** À FAIRE **
a. Répondez à ces questions d'après le texte sur les eaux impropres à la consommation humaine :
(i) Selon quelles catégories les systèmes d'utilisation de ces eaux peuvent-ils être classés ?
(ii) Quels sont le numéro et la date du décret ?
(iii) Quels usages sont interdits quel que soit le type d'eau utilisé ?
b. Poursuivez le texte sur les eaux impropres à la consommation humaine après sa dernière phrase.
***** TEXTE FOURNI *****
Les eaux impropres à la consommation humaine pouvant être utilisées « soit directement soit après un traitement proportionné et adapté » sont :
- Les eaux brutes : eaux issues du milieu naturel (eaux de pluies, les eaux douces, les eaux de puits et de forages à usage domestique)
- Les eaux grises : eaux évacuées à l’issues de l’utilisation des douches, des baignoires, lavabos, lave-main et lave-linge,
- Les eaux issues de piscines collectives : eaux issues de opérations de vidange des bassins pédiluves, rampes d’aspersion, et des lavages des filtres.
2. Principales obligations
Le propriétaire des réseaux intérieurs de distribution d’eau recourant à un système d’utilisation d’eaux impropres à la consommation humaines est juridiquement responsable de l’installation.
Le décret définit les obligations du propriétaire (garantie d’absence de risque sanitaire, conformité des réseaux, gestion préventive des risques, mise en place d’un carnet sanitaire de suivi, etc. ).
Les systèmes d’utilisation des eaux impropres à la consommation humaines peuvent être classés suivant les 3 catégories suivantes :
- Sans déclaration préalable
- Soumis à déclaration
- Soumis à autorisation
Le propriétaire est soumis à des obligations en fonction du statut de son installation.
En cas de dérive du système d’utilisation des eaux impropres à la consommation humaine présentant un risque imminent pour la santé publique ou une menace sanitaire grave, le propriétaire des réseaux intérieurs doit sans délai prendre des mesures proportionnées et adaptées afin d’assurer l’innocuité de son système vis à vis des usagers.
Les installations relevant de la défense font l’objet d’obligations spécifiques.
3. Conclusion du Décret
Le Décret n° 2024-796 du 12 juillet 2024 établit un cadre réglementaire rigoureux pour l’usage d’eaux impropres à la consommation humaine.
Il vise à garantir une utilisation sécurisée des eaux impropres à la consommation humaine tout en répondant aux besoins croissants de solutions face aux situations de stress hydrique.
La maîtrise de la qualité de ces eaux, leur surveillance continue, et la gestion rigoureuse des risques sont des points forts de ce décret.
L’arrêté du 12 juillet 2024 vient préciser les exigences sanitaires et les critères qualitatifs.
II. L'arrêté
1. Champs d’application et usages autorisés
Les eaux concernées pour des usages domestiques sont : les eaux de pluies, les eaux de forage, eaux de puits et les eaux douces, et les eaux issues des piscines à usage collectif.
L’emploi de ces eaux est conditionné à des usages bien précis. Les établissements recevant du public sensible sont soumis à des dispositions spécifiques (Annexe I – Tableau 1 et 2). Les usages alimentaires et ceux liés à l’hygiène corporelle sont interdits, quel que soit le type d’eau utilisé.
Certains usages restent à titre expérimental, comme le lavage du linge, le lavage des sols en intérieurs ou l’arrosage des jardins à partir d’eaux grises et d’eaux issues des piscines à usage collectif.
La diffusion des eaux impropres à la consommation humaine en ayant recours à des dispositifs d’aérosolisation (tels que les dispositifs haute pression) sont prohibés, sauf cas exceptionnels réalisés par un professionnel. Doit être prise en compte l’absence de public ou de personnes susceptibles d’être exposés aux aérosols.
***** DONNÉES ENREGISTRÉES *****
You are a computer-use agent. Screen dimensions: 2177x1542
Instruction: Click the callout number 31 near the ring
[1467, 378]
*****
***** DONNÉES ENREGISTRÉES *****
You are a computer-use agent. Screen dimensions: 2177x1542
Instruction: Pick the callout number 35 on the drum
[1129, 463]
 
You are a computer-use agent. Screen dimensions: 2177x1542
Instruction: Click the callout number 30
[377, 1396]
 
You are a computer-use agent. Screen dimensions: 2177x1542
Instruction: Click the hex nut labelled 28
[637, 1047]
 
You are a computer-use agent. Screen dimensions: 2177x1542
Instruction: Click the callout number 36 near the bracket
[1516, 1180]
*****
***** DONNÉES ENREGISTRÉES *****
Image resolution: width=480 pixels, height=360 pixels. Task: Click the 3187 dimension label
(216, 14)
*****
** RÉPONSES DANS L'ORDRE **
a.
(i) Sans déclaration préalable, soumis à déclaration, soumis à autorisation.
(ii) Décret n° 2024-796 du 12 juillet 2024.
(iii) Les usages alimentaires et ceux liés à l'hygiène corporelle.

b.
Pour les autres opérations d’arrosage et de lavage/nettoyage, elles sont effectuées de préférence en l’absence de public et hors période de fréquentation.
2. Conditions d’installation et de séparation des réseaux
Le recours à des systèmes d’utilisation d’eaux impropres à la consommation humaine doit respecter certaines règles de conception, et notamment :
• Une complète et distincte séparation avec le réseau d’adduction et de distribution d’eau potable,
• Des signalétiques et des repérages (avec une absence de voisinage entre les points de soutirage ECDH* et EICH**),
• Un verrouillage des points de soutirage EICH** (voir une sécurisation en positionnant le point dans un local inaccessible au public dans le cas des ERP**),
• Un comptage des EICH**.
Un traitement des eaux adapté aux EICH et à leurs usages doit être appliqué sans pour autant générer la formation de sous-produits néfastes à la santé et à l’environnement.
Des règles de conception permettant d’éviter la formation de dépôt, la stagnation de l’eau et la montée en température doivent être prises.
Les réservoirs de stockage d’EICH intègrent des règles de dimensionnement et de conception (temps de séjour, absence d’altération de l’eau, trop plein, grille antimoustique, dispositif de filtration dans le cas d’eau de pluie, vanne de vidange totale, protection antipollution, etc.).
Les systèmes d’utilisation d’EICH peuvent faire l’objet de dépôt de déclaration ou de demande d’autorisation auprès du préfet (cf. Annexe I, Tableau 1 de l’arrêté). Le dossier d’autorisation doit comporter notamment une analyse des risques pour la santé publique (Art. 15).
* EDCH = eaux destinées à la consommation humaine
** EICH = eaux impropres à la consommation humaine
***ERP = établissement recevant du public
3. Exigences qualitatives
Les eaux de pluies pour des usages domestiques sont collectées en aval des surfaces inaccessibles et, dans le cas de couvertures, elles doivent être sans présence d’amiante ou de plomb.
Des critères et des fréquences de suivi de qualité des EICH sont prescrits. Ils sont fonctions de leur nature et des usages.
Les paramètres qualitatifs à surveiller sont : E. Coli, Entérocoques, Legionella pneumophila, Turbidité, COT*, éventuellement chlore libre et pH.
Ces critères de qualité (Annexe II-Tableau 3) ne s’appliquent pas aux usages utilisant des eaux brutes (excepté pour le nettoyage du linge et de l’alimentation des fontaines décoratives pour les ERP sensibles) et les eaux des laves-mains intégrés aux toilettes.
*COT = carbone organique total
4. Modalités de surveillance et contrôle
Avant leur mise en service les systèmes d’utilisation d’EICH font l’objet d’une vérification par le propriétaire en lien avec l’installateur qui, lui remet, le cas échéant, une attestation de conformité.
Les critères qualitatifs des EICH font l’objet d’une autosurveillance de la part du propriétaire tout comme le bon état et les paramètres de fonctionnement des installations.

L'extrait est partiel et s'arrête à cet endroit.